* [WORK TO DO]
• 1. In the article about Charles Marowitz's Malibu theater, translate this sentence into Spanish: "It will take place at Pepperdine’s Smothers Theater and feature Martin and O’Herlihy."
• 2. According to the article about Charles Marowitz's Malibu theater, how many seats will the proposed house have?
• 3. Continue the article about Charles Marowitz's Malibu theater from its last sentence.
--- START TEXT EXCERPT ---
Advertisement

STAGE : Can’t Kick Him Out of <i> This</i> Club : Having burned his bridges in the stage world, Charles Marowitz plans his own theater in Malibu

Share via

Charles Marowitz is railing again.

“We don’t know what a real theater situation is because we’ve become so conditioned,” he says. “The Taper and the LATC have to be fiercely assessed because they are the standard bearers--and at the moment the standards are falling somewhere around their knees.”

The controversial critic-director-writer is sitting in a Westside strip mall cappuccino joint, bemoaning in his inimitable British-Yiddish accent the sorry state of the L.A. stage.

Marowitz’s gripes and proposals aren’t confined to mall small talk. He’s just published yet another book, “Burnt Bridges,” a “souvenir of the swinging ‘60s and beyond” in which Marowitz reflects upon the seminal two-decade upheaval in British theater and his role in those goings-on.

Advertisement

Now, after 9 years of making art and trouble in L.A., he’s on the verge of upping his bid by launching a professional theater, the Malibu Stage Company, which has its inaugural benefit on January 5.

Fortunately for Marowitz, his supporters are as loyal--and high-powered--as his detractors, as evidenced by the figures he’s attracted to the Malibu venture.

Lending their names and clout to the Malibu Stage Company are advisers James Doolittle and Glenda Jackson. (Marowitz lobbied to have Jackson admitted to the Royal Shakespeare Experimental Group in 1964.) The 11-member board of directors includes local theater and other professionals such as Dan O’Herlihy, Nan Martin and architect Harry Gesner, who has created a rendering of the proposed 250-seat house and who will eventually design the facility.

Advertisement

The January benefit will be a reading of Jerome Kilty’s “Dear Liar,” a play based on the correspondence between George Bernard Shaw and actress Mrs. Patrick Campbell. It will take place at Pepperdine’s Smothers Theater and feature Martin and O’Herlihy. The committee for the event boasts such familiar Malibu veterans as Stewart Granger, Jean Simmons, Glynis Johns and Dick Van Dyke.
--- END TEXT EXCERPT ---
--- START DATA ROWS ---
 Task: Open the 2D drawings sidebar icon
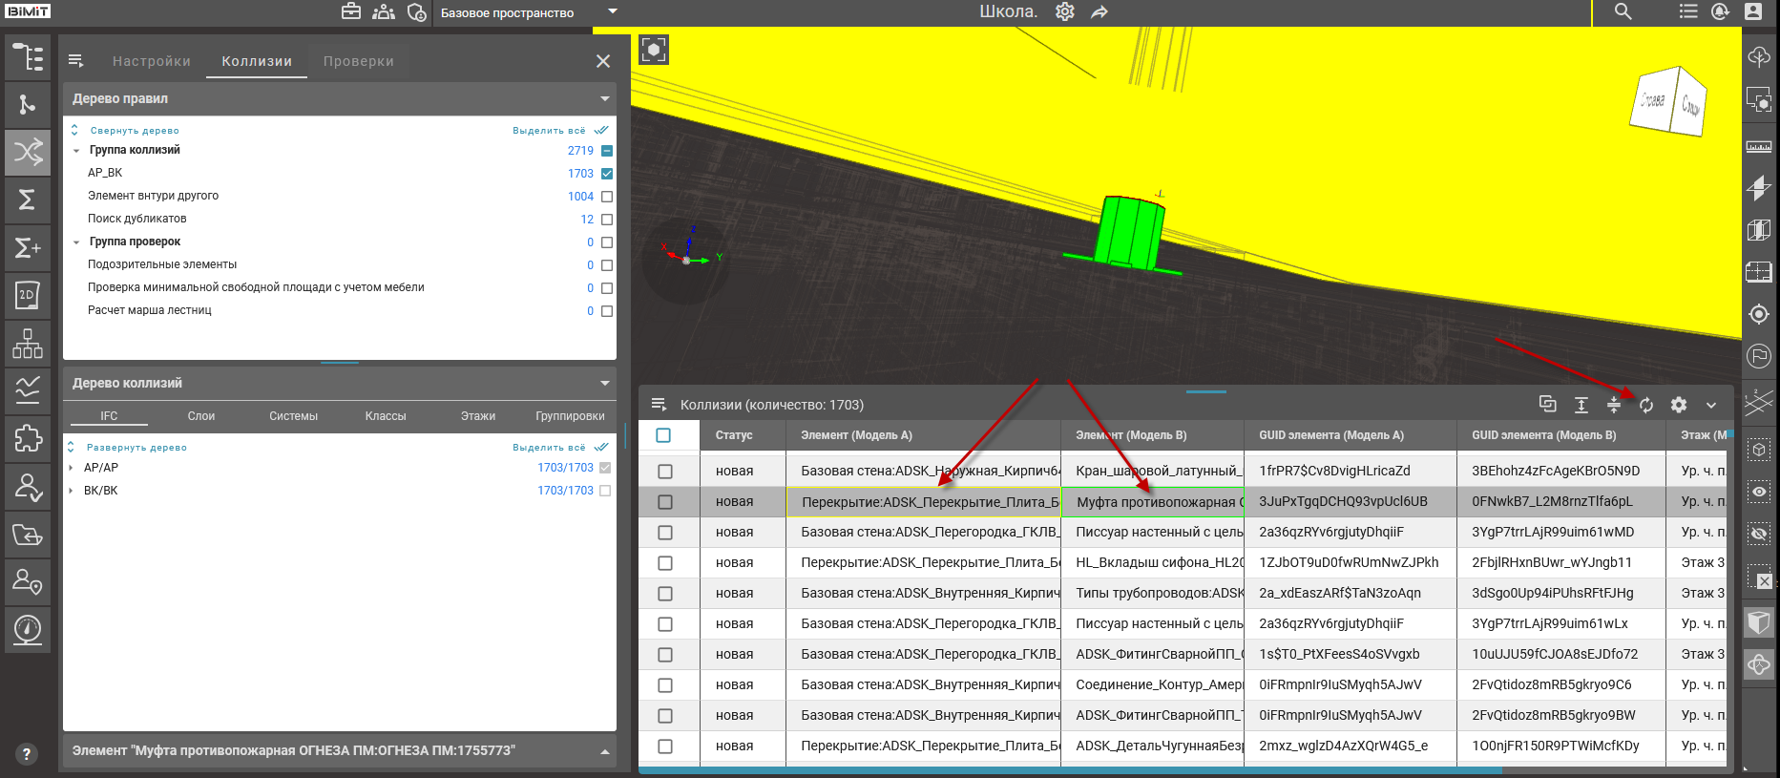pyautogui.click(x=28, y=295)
--- END DATA ROWS ---
--- START DATA ROWS ---
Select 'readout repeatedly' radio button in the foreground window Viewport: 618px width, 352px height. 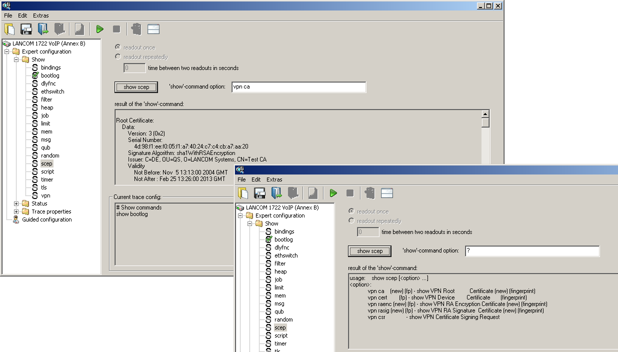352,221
--- END DATA ROWS ---
--- START DATA ROWS ---
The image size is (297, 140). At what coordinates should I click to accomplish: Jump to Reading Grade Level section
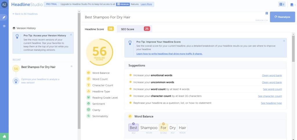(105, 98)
--- END DATA ROWS ---
* [THE RESPONSES]
• 1. Tendrá lugar en el Smothers Theater de Pepperdine y contará con Martin y O’Herlihy.

• 2. 250 seats.

• 3.
Board member and developer Douglas Himmelfarb has pledged a 6,000-square-foot parcel of prime real estate on the Pacific Coast Highway adjacent to the old courthouse for the theater site. The Malibu Stage Company will have the property rent-free during its early years. (The project--which in addition to the theater might include a gallery, restaurant and flower shop--is in its early planning stages. Approval has not yet been sought from the Malibu City Council and the Coastal Commission.)

Although much of his energy these days goes into the new theater, Marowitz is writing and directing as well. He has still another book in the works, contributes regularly to London and New York periodicals and is casting his 90-minute version of “Macbeth,” set to open at the Odyssey Theatre in February.

Advertisement

A New Yorker by birth, Marowitz, 56, is less well known here than in London, where he lived from the late ‘50s through the early ‘80s, the period chronicled in “Burnt Bridges.” In the mid-’60s, Marowitz was co-director with Peter Brook of the Royal Shakespeare Experimental Group. Later, he founded London’s premier experimental venue, the Open Space Theatre, and was its artistic director from 1968 to 1980.

During his London years, Marowitz was active as a critic, director and writer, working with some of the key talents of the British “New Wave.” The pages of “Burnt Bridges” are filled with Marowitz’s encounters with the likes of Kenneth Tynan, Joe Orton, Thelma Holt, Glenda Jackson and many others.

The author of more than a dozen books and play collections, he’s had his works staged nationally and internationally, including “Sherlock’s Last Case” on Broadway in 1987.

In 1981, Marowitz moved to Los Angeles, a sort of self-imposed exile to a frontier where he had yet to build or burn any bridges.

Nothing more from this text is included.